> **Prompt**
Would you copy only the lines below, from the one containing "Task: Click the waveform icon beside 项目状态" through the very last one, leaving the pictures out?
(Given records)
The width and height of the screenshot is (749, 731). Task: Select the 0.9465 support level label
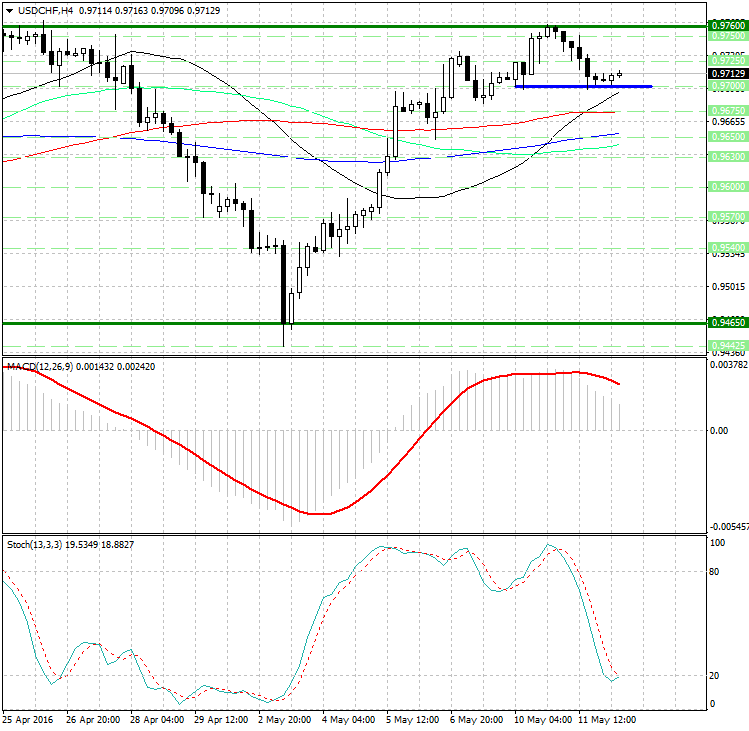coord(725,323)
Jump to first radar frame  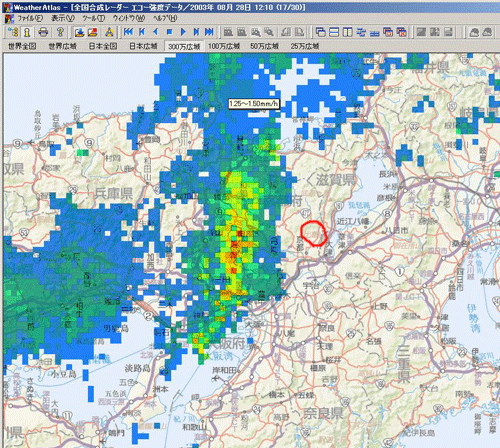pos(128,32)
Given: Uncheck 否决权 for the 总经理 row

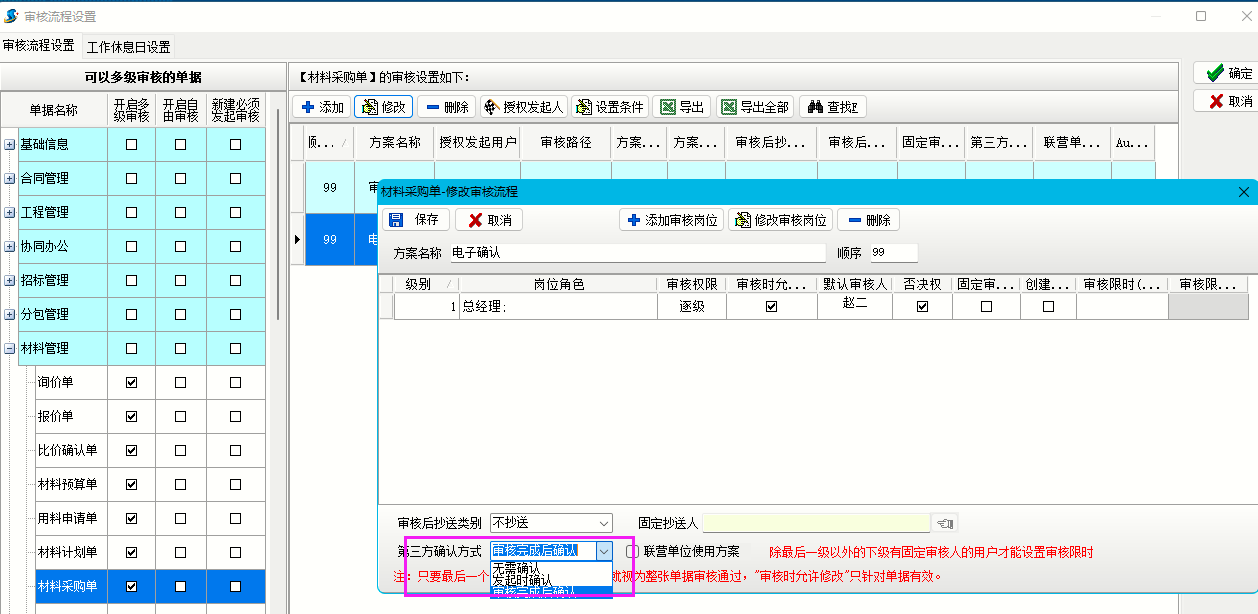Looking at the screenshot, I should click(x=922, y=307).
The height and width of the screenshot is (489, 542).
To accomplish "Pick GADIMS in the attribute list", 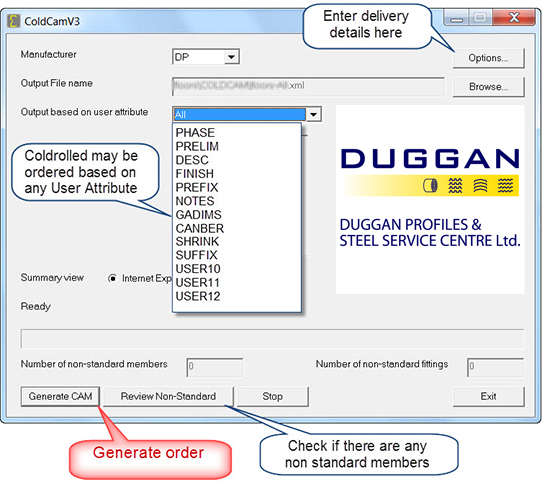I will click(198, 215).
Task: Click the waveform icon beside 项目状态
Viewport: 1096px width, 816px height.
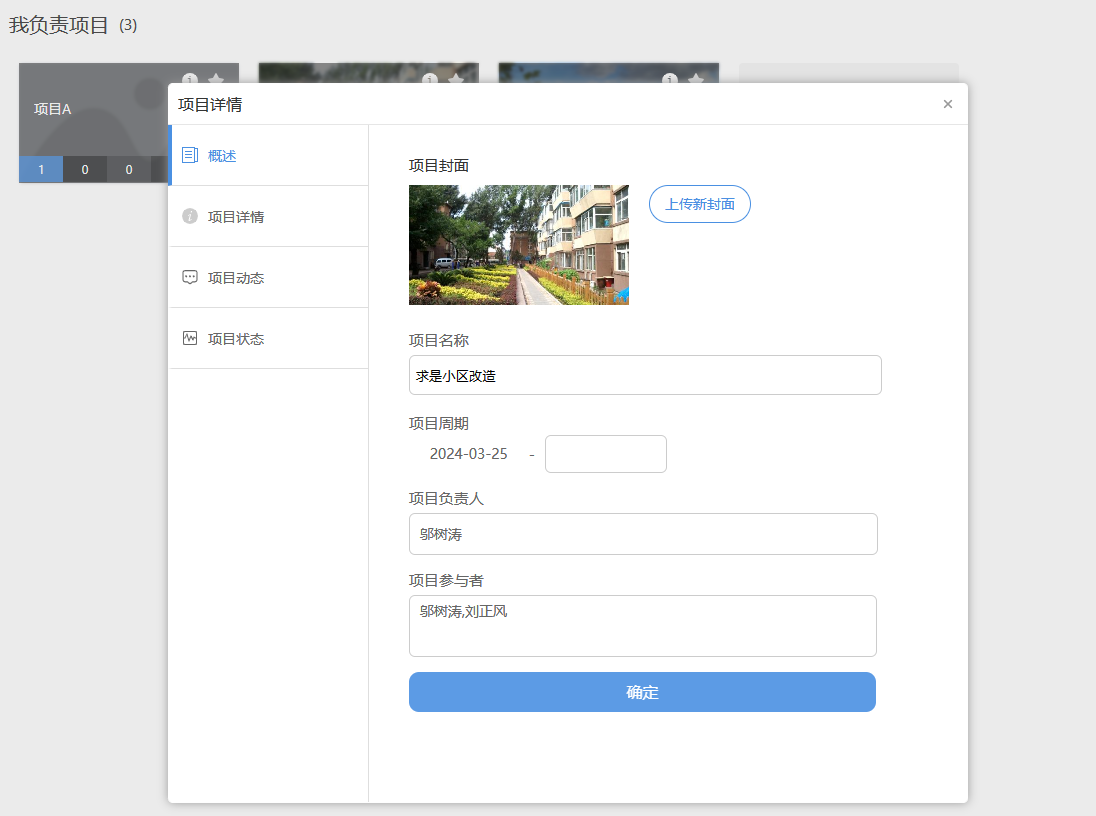Action: tap(190, 338)
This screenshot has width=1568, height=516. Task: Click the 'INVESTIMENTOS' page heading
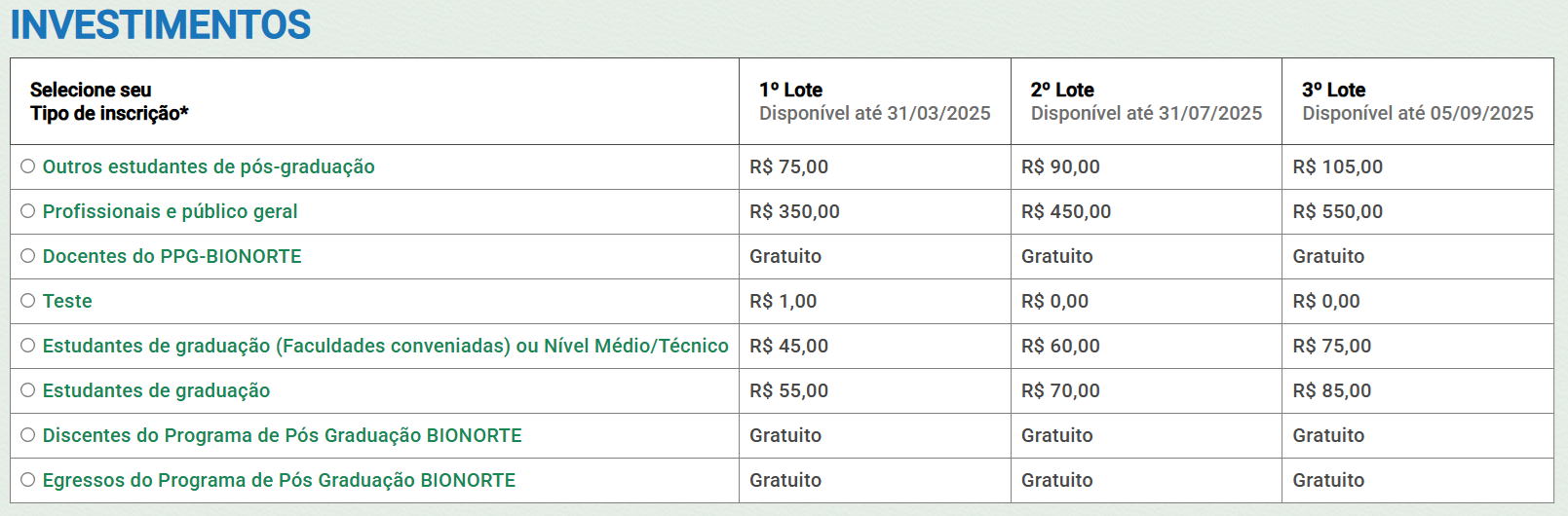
(End Given records)
> **Task response**
Task: Click the waveform icon beside 项目状态
Viewport: 1096px width, 816px height.
Action: tap(190, 338)
This screenshot has width=1568, height=516. Task: Click the 'INVESTIMENTOS' page heading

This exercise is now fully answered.